* [Requisitos] Copie literalmente, dos dados abaixo, tudo o que vai da linha que contém "Where should I" até a linha que contém "click(36, 88)", com as duas incluídas. Deixe as imagens fora da resposta.

* [Dados fornecidos]
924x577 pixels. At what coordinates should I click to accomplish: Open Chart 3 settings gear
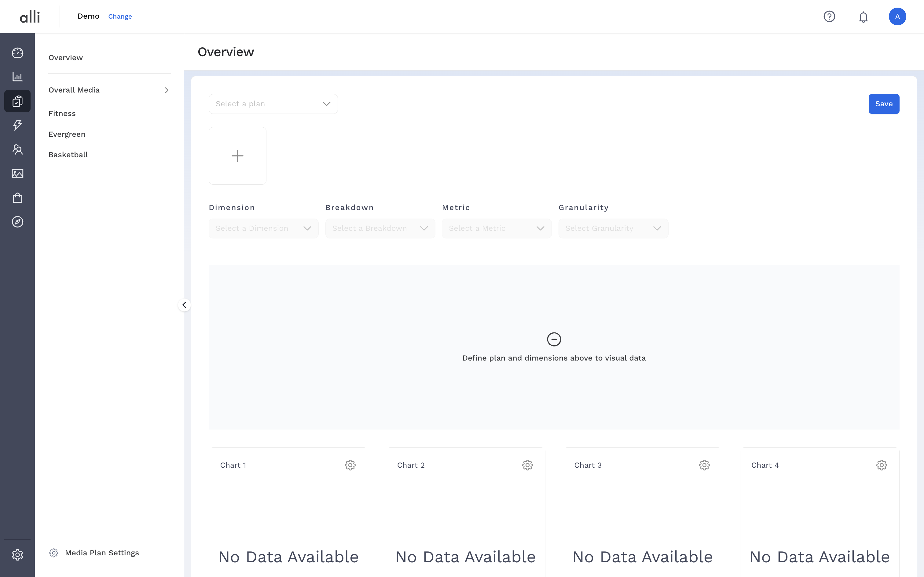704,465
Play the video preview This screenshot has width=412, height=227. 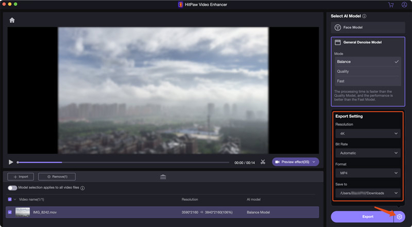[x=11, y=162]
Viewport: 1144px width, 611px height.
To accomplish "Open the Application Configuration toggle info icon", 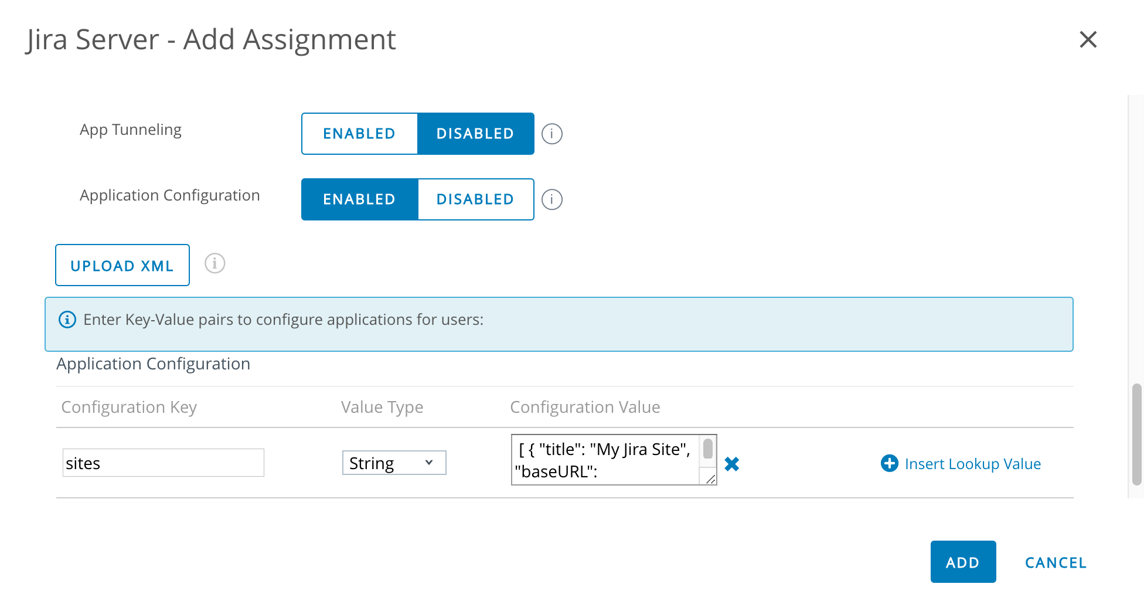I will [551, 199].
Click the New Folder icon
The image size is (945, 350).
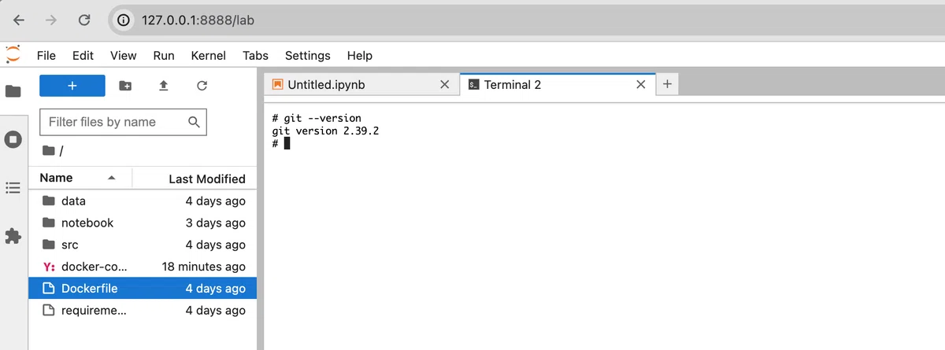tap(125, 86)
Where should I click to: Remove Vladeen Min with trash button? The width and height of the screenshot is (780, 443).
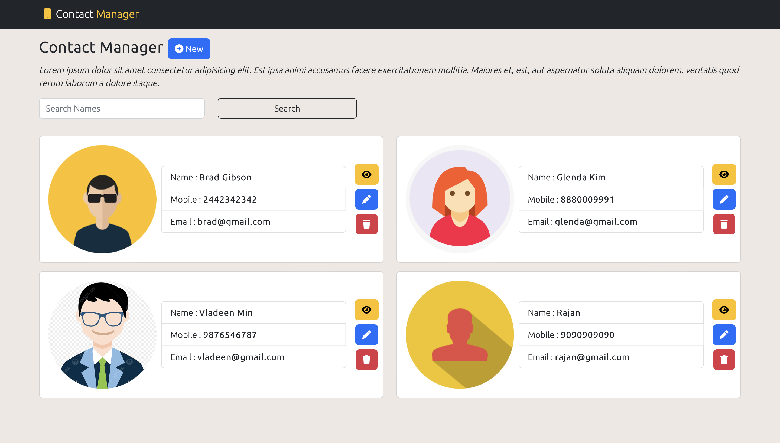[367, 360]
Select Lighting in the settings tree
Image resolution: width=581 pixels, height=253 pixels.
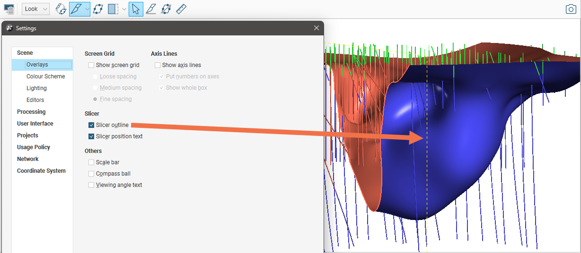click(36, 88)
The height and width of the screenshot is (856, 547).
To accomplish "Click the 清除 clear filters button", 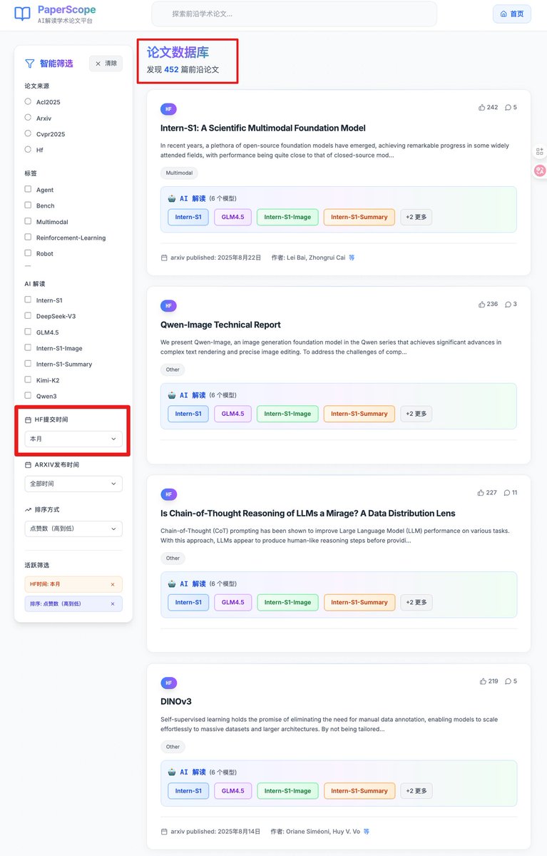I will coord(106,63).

* [Resposta abaixo]
Where should I click to: Remove Vladeen Min with trash button? The width and height of the screenshot is (780, 443).
[367, 360]
Select Lighting in the settings tree
Image resolution: width=581 pixels, height=253 pixels.
click(36, 88)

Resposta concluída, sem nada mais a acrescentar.